第10話・戦乙女再び

 数日後、またもやオーリンはエレノアに絡まれた。

「おや、これはこれは、またしてもなにやら陰湿な仕事をしていたという、臆病者オーリンではないか!」

 とても面倒そうだ。

「今度はなんです?」

「今度は用兵で勝負しようではないか!」

 再びの挑戦である。

「用兵……模擬戦でもするのですか?」

「話が早い! やはり戦場の華は、個人の武芸より分隊の指揮であろう!」

 見方によっては負け惜しみである。

 彼は呆れるばかりだった。とはいえ、完膚なきまでに敗北を教えなければ、彼女の絡みは止まらないだろう。

「はあ。兵数と場所は?」

「兵数は三百ずつ。場所は玄理の川の中洲を挟んで、それぞれ二百メイルの地点に布陣する。公平を期するのと、兵集めの才から試すのを兼ねて、兵士や下士官の調達と編成は私たち各々で行うとする。日時は――」

 兵たちの調達は、オーリンの知り合いに頼むほかに、メリッサとコーネリアにも協力を頼めば、三百はたやすいだろう。

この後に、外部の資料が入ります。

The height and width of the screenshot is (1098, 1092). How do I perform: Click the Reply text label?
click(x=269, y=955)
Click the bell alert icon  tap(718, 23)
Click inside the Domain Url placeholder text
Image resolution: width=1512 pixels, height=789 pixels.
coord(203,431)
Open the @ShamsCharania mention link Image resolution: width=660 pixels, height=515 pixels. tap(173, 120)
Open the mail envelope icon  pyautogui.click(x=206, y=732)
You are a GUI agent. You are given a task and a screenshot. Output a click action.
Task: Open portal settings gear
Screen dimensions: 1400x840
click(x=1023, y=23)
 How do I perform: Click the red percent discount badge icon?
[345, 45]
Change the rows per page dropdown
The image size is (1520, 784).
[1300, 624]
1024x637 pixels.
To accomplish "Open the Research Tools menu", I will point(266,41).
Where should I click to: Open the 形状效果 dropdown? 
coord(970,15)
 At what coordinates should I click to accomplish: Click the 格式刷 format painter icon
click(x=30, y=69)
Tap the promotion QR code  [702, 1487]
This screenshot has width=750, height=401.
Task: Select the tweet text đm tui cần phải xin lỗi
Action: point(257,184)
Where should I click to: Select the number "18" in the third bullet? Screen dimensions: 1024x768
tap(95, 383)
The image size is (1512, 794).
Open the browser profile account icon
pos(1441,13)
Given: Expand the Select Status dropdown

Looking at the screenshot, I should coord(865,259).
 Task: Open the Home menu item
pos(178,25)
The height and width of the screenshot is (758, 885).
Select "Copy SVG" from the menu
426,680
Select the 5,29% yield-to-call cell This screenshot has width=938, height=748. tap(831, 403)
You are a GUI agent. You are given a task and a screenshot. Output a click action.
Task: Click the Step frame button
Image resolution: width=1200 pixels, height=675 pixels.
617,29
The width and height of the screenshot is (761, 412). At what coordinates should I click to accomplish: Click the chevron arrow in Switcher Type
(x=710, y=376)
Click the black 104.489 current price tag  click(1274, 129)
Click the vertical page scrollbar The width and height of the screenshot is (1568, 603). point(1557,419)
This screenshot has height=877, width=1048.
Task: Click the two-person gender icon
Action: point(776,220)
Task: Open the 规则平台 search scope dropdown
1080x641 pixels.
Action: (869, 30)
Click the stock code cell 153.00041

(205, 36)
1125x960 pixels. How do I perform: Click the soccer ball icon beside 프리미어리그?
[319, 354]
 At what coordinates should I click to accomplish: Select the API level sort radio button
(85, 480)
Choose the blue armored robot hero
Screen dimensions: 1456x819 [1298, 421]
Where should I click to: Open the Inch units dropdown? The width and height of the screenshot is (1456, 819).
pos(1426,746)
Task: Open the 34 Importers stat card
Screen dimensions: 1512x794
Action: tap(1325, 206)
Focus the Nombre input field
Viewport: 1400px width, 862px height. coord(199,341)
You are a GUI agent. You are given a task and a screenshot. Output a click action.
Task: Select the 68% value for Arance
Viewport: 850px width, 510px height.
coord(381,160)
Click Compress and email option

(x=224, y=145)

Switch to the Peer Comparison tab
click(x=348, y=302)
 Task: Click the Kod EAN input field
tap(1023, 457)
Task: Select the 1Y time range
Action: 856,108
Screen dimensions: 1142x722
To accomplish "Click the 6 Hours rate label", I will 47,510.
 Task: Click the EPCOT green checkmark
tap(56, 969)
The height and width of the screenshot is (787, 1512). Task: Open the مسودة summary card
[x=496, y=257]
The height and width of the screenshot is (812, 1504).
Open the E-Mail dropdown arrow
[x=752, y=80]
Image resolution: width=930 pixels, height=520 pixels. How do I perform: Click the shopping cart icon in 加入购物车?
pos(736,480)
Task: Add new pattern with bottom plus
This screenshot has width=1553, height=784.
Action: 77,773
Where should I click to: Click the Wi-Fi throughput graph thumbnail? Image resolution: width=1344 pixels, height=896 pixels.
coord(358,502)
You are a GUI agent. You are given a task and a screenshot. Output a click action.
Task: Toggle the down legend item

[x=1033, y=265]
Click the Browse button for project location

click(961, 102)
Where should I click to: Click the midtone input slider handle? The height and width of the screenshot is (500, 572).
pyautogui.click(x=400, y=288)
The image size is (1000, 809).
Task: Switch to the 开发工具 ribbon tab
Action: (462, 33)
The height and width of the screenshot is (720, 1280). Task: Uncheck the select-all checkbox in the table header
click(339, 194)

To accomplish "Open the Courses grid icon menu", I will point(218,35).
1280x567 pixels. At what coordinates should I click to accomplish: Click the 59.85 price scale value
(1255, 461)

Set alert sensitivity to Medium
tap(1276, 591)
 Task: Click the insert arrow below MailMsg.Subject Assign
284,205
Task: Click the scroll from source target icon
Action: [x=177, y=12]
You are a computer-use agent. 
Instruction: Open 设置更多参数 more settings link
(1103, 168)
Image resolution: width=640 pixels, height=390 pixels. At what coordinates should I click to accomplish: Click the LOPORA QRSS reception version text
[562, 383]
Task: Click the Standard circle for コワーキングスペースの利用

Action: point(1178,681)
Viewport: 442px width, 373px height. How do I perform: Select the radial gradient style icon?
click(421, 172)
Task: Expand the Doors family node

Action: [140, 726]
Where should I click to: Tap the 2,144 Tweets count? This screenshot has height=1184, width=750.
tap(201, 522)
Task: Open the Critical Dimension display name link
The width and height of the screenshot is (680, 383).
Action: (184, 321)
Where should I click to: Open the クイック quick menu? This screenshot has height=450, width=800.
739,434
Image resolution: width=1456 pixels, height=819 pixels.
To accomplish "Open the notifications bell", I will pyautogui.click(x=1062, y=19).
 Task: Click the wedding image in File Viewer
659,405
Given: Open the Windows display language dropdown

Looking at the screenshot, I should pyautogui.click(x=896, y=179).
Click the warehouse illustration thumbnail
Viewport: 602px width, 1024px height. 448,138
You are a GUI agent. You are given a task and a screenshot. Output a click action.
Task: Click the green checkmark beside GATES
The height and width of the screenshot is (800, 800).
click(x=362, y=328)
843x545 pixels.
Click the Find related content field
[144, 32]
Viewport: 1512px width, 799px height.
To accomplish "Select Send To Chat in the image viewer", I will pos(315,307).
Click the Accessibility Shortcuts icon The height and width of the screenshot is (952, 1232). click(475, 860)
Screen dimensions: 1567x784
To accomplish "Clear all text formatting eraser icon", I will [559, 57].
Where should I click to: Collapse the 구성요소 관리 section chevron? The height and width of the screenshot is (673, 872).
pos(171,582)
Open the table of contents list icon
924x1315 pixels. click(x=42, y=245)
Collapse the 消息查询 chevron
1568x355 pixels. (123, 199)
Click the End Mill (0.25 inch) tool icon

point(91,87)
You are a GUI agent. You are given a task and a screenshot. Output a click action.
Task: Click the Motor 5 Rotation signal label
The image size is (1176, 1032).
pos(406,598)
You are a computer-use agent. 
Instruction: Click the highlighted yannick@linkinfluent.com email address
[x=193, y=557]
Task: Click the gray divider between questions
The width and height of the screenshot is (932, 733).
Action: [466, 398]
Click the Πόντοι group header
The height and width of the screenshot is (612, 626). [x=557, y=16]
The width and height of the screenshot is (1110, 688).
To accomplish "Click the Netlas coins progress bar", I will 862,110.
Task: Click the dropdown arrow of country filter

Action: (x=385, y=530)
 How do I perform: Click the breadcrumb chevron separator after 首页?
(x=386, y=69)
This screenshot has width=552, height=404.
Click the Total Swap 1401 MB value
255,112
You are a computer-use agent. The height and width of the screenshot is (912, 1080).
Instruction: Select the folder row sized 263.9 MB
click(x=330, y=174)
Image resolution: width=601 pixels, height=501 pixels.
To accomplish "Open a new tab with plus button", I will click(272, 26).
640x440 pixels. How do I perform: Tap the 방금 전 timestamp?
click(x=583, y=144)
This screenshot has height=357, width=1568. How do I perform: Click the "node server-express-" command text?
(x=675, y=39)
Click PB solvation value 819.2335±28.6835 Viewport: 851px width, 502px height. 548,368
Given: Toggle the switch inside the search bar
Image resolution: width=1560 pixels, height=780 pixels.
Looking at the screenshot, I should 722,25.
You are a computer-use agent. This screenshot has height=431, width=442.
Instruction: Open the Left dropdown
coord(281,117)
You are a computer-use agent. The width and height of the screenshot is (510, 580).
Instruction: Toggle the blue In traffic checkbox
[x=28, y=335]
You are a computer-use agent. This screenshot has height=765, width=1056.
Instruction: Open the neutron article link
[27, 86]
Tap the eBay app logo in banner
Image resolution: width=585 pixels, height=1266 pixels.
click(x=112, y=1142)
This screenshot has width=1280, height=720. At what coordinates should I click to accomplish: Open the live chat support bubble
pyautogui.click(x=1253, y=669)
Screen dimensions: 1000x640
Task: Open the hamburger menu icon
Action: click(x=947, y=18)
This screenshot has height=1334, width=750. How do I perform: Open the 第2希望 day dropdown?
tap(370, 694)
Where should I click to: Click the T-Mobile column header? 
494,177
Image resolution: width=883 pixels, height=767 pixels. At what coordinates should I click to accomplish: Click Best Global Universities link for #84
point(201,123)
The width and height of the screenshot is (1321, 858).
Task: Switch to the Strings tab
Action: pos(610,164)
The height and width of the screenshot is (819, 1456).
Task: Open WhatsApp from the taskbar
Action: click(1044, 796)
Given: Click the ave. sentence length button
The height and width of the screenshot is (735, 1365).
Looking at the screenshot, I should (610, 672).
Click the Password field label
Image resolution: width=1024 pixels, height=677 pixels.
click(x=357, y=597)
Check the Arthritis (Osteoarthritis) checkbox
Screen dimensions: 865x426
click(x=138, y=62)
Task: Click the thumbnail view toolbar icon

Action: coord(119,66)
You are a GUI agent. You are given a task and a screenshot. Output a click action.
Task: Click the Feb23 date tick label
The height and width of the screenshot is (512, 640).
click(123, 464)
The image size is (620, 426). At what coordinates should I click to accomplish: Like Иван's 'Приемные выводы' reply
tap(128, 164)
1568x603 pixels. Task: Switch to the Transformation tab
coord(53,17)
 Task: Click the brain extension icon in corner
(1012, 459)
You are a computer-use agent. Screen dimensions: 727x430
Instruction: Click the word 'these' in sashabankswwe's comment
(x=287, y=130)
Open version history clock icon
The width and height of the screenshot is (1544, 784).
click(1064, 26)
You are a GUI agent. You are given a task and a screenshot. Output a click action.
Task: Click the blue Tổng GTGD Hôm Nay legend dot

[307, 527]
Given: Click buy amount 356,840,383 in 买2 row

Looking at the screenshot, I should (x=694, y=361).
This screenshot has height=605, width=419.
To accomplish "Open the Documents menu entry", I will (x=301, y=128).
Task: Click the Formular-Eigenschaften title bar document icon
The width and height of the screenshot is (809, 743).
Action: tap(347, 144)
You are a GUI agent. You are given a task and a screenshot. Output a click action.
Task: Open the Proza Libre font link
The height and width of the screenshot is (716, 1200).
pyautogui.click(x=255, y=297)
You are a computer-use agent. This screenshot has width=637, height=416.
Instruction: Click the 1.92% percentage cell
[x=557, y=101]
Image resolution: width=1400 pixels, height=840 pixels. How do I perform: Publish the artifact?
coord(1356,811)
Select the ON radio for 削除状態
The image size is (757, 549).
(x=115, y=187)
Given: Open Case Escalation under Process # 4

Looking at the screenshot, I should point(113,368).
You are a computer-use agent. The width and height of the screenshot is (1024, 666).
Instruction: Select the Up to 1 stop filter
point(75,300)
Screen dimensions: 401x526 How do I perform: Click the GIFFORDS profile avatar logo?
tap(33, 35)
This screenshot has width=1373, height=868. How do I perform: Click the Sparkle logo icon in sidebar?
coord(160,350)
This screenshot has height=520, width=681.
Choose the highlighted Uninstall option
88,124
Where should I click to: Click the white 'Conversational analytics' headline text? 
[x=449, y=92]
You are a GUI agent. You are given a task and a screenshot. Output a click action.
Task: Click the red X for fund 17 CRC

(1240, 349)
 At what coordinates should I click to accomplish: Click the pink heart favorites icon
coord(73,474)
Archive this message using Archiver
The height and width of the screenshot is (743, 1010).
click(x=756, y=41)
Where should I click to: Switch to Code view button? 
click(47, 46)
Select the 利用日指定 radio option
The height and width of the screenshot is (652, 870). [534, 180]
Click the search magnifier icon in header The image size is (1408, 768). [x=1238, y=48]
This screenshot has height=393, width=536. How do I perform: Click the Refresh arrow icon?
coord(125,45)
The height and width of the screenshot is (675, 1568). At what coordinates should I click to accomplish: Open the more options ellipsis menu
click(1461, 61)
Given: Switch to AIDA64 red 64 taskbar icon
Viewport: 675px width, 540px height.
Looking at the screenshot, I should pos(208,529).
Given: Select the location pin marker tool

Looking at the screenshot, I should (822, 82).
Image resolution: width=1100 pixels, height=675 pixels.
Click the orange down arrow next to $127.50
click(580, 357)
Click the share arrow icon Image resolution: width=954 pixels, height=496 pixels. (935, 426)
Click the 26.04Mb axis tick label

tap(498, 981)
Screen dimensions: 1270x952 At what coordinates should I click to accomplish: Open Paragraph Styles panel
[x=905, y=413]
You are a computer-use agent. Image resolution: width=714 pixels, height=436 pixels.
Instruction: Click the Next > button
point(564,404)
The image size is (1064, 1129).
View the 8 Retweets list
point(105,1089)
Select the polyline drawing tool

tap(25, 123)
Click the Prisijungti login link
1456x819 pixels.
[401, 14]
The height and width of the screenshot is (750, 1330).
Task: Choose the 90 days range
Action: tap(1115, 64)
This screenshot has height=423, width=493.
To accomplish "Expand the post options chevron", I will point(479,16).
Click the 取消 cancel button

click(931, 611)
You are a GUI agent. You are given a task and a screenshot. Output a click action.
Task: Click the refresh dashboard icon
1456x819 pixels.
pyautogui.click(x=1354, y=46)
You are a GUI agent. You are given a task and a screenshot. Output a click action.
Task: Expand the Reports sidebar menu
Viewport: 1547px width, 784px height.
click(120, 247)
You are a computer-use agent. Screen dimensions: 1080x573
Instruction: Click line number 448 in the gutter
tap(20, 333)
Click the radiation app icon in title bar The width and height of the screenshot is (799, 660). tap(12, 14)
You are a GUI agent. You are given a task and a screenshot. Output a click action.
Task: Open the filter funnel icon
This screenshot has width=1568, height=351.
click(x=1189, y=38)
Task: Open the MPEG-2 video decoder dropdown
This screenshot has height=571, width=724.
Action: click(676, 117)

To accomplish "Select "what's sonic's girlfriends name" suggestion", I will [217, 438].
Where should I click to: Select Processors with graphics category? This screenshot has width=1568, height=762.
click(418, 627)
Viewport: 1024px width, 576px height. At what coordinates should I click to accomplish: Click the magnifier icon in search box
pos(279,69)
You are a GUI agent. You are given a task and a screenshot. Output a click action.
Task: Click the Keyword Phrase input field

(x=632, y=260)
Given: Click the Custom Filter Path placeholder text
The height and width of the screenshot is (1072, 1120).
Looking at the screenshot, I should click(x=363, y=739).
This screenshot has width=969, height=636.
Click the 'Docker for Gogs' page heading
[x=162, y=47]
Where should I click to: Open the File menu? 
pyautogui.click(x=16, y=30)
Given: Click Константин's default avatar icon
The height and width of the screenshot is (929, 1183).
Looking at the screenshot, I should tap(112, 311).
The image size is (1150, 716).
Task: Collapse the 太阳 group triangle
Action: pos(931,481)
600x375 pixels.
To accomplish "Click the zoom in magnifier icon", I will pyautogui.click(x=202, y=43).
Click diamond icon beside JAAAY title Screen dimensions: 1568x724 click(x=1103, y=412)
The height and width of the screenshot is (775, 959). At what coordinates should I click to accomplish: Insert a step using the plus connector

 面倒だが、この戦争大好きお嬢様に正義を教えてやるには、やむをえない。

 前回以上の大敗を味わわせる。

「分かりました。模擬戦の許可はとっていますか?」

「もちろんだ。訓練の名目でな。だから武器は全て訓練用のを使う。訓練用であれば自分で調達してきても構わない。万一にも武器で難癖をつけられてはたまらないし、そもそも編成も指揮官の責任のもとに自由だからな」

「難癖ですか、それに関してはこちらも同感です」

「お前が負けたらみっちりと兵法を教えてやるからな」

 はいはい、分かった分かった。彼は耳をほじりそうになって、しかし寸前で止めた。

「ふふ、お前が無様に私の靴を舐めるのが楽しみだ」

 変態ではないか、と彼は思った。


 彼はその後、エレノアと共に「戦場」の見分をした。

 どうして二人一緒に行かなければならないのか。それこそ各自でよいのではないか。

 などとオーリンは思ったが、二人でも別に構わないかと思い直した。

「風が気持ちいいな」

 黄昏の陽光。空に現れる昼と夜の境。穏やかなそよ風が、彼女の髪をさらりとなびかせる。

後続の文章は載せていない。